Mechanical Behaviors of Metallic Materials [36,40,44,47,48,59,61,67]

Nanocrystalline (NC) metals exhibit outstanding mechanical properties compared with their bulk counterparts. We propose a size-dependent model considering the influence of grain size on the intragranular dislocation storage ability and unify the Hall–Petch (HP) and inverse HP relations for NC metals [55]. In the case of high-strength grain boundaries, extended HP behaviors are observed with decreasing grain size for grains around ten nanometers [55]. To reveal the underlying mechanism of inverse HP elimination by high hydrostatic pressure, pressure-dependent crystal plasticity constitutive models for both grain boundaries (GBs) and grain interiors (GIs) have been developed [62].

Surface/Interface Effects on Mechanical Properties of Nanomaterials [51]

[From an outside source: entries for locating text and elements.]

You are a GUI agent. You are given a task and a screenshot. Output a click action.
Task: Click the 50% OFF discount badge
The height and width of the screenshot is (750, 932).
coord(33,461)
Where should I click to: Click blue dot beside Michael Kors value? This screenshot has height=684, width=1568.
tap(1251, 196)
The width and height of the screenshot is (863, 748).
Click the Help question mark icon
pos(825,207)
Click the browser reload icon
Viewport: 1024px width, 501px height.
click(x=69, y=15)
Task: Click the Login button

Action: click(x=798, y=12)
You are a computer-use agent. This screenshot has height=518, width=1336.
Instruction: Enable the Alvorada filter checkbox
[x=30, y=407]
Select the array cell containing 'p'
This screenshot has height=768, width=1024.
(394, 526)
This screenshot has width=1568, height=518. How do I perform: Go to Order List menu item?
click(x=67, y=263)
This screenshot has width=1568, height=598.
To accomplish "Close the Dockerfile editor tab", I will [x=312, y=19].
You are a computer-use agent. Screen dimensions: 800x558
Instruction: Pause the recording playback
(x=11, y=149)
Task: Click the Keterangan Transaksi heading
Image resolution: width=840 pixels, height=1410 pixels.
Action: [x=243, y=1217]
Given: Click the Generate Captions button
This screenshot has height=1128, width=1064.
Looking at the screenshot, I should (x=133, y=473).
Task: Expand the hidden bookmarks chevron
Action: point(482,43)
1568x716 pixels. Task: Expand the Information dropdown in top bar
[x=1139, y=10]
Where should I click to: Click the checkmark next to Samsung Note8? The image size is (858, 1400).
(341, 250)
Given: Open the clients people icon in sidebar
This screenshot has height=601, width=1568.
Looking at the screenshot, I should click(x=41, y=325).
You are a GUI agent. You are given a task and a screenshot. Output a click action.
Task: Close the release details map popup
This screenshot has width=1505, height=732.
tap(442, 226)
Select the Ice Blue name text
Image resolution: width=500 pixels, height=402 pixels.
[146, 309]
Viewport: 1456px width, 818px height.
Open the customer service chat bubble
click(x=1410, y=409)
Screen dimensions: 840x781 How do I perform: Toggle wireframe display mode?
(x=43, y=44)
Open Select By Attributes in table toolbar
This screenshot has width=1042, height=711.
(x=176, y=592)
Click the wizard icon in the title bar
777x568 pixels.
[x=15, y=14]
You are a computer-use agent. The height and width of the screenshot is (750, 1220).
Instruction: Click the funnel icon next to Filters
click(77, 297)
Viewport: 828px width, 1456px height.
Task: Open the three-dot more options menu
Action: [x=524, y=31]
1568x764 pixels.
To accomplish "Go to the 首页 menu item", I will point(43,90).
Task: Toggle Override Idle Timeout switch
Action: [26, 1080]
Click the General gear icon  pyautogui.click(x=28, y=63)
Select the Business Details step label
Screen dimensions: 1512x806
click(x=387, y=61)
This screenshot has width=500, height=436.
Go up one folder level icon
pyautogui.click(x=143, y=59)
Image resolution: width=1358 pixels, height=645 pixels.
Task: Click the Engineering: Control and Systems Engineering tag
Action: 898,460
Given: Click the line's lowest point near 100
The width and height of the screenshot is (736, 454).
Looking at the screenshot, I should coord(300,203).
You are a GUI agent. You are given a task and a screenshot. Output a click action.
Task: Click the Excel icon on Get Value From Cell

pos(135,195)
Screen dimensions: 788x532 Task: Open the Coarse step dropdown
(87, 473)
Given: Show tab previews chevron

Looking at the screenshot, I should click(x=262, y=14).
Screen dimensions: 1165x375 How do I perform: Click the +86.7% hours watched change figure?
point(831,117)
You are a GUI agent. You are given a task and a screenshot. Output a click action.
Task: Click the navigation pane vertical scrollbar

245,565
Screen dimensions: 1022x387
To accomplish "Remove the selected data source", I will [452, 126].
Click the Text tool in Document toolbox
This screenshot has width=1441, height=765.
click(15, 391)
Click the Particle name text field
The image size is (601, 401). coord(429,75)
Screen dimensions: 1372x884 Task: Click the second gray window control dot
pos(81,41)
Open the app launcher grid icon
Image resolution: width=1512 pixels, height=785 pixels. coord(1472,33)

Nanomaterials exhibit strong size and surface/interface effects owing to the enormous surface-to-volume ratio. We present a theoretical framework to reveal the effect of the surface stress induced by interactions of adsorbates and surface roughness on the deflection and frequency of microcantilevers [12,13]. For heterogeneous nanocomposites, the inclusion size and properties of the interface between the inclusions and the matrix play important roles in regulating the Eshelby tensor [3,4,6,7,10], effective modulus [8,9] and effective conductivities [1,2,5,11] of the composites.